Helping Grandchildren Understand Dementia

Finding out that someone close to us has dementia and then coping up with the ongoing illness can be distressing even for the best of us, and especially more so for children and young people. Children often suffer as they watch a grandparent with dementia decline. Parents struggling with caregiving are often too frustrated and sad to focus on their children. However, children need ongoing support just as their parents do. It is challenging but the parent needs to make their children understand that their grandparents love them as much as ever, no matter the changes dementia brings to them. The true challenge is to help children cope with the loss of their grandparent as he or she once was and learns to care for and help their grandparents as they are right now.

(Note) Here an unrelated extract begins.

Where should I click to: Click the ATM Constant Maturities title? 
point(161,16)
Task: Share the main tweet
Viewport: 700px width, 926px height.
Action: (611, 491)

Let us discuss some tips for helping children cope with their grandparent’s personality changes:

  • Dementia often turns people irritable or even abusive. Your children should be told that they are not the reason for this behavior and also the fact that such behavior is something that is out of their grandparent’s control. Tell them that such behavior is because of a disease.
  • Embarrassment is an issue all young people face. There are times when grandparent’s behavior may embarrass children, especially if their friends are around. You yourself may sometimes face issues that prove to be embarrassing. So have an open discussion about it with your children and why is it important that we accept such behavior and cope with it. Tell them that you too sometimes face such embarrassing situations but it is important that our relationships are not undermined by them.
  • Involve your children in the care taking process. For example, if your grandparent loved music and your children do play, they could play for them. Music really helps. It sort of helps communicating even without talking. And it is not just music. Encourage your children to read to their grandparents their favorite books, or anything else they can do which their grandparents like.
  • Understand when to pull your child away. Dementia does lead to unexplainable rage. When that happens tell your child that you are leaving grandpa or grandma with other help till he/she gets better and then remove the child from the room. If your grandparent lives continuously with you then explain to your children that abusive behavior is caused by their illness but they do not need to take the abuse. Instruct your child that whenever a rage fit starts they should leave the room and bring adult help.
  • Get help and support for yourself. If you are struggling to accept your parents’ condition then you will not be able to help your children as much as you’d like. Contact your local Alzheimer’s association for information about support group and counselors.
  • You can ask your children’s doctor for help too. The next time you go for their annual flu vaccinations, ask your doctor to explain to them about their grandparent’s dementia and see if they have anything they would rather share with the doctor rather than you. Children do not want to add to their parent’s worries and often do not share their own with them, but might do so with someone other than family. And this does not reflect on parent’s attitude but more on how much children love their parents.